Records for this exercise:
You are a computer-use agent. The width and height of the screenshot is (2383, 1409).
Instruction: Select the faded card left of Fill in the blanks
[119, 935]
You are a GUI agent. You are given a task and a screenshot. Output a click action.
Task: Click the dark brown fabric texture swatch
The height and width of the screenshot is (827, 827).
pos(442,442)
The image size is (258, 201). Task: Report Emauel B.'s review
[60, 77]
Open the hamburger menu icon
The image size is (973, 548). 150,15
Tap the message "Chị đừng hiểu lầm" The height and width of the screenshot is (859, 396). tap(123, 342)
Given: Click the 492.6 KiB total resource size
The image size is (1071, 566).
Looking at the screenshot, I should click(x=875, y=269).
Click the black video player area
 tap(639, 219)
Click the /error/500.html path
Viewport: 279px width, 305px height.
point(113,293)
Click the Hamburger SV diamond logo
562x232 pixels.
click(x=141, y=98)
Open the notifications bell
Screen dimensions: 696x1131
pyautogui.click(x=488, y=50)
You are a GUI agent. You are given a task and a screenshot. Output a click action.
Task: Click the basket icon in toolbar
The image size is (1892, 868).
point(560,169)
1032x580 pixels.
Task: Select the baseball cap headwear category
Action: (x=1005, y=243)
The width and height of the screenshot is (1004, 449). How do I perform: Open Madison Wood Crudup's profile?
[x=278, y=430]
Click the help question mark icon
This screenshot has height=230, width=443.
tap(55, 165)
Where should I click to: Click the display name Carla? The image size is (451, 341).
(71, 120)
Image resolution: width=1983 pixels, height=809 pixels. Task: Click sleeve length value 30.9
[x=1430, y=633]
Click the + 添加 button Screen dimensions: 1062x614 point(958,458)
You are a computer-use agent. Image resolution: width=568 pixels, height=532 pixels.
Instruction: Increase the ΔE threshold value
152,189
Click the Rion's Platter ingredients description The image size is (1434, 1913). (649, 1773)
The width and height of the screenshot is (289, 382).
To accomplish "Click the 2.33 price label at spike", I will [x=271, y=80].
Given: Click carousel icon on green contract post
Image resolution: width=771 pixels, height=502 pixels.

Your task: Output nothing but the line containing "Image resolution: width=1983" and each line after it in the entries above, exactly as written.

Response below:
Image resolution: width=1983 pixels, height=809 pixels. Task: Click sleeve length value 30.9
[x=1430, y=633]
Click the + 添加 button Screen dimensions: 1062x614 point(958,458)
You are a computer-use agent. Image resolution: width=568 pixels, height=532 pixels.
Instruction: Increase the ΔE threshold value
152,189
Click the Rion's Platter ingredients description The image size is (1434, 1913). (649, 1773)
The width and height of the screenshot is (289, 382).
To accomplish "Click the 2.33 price label at spike", I will [x=271, y=80].
Given: Click carousel icon on green contract post
Image resolution: width=771 pixels, height=502 pixels.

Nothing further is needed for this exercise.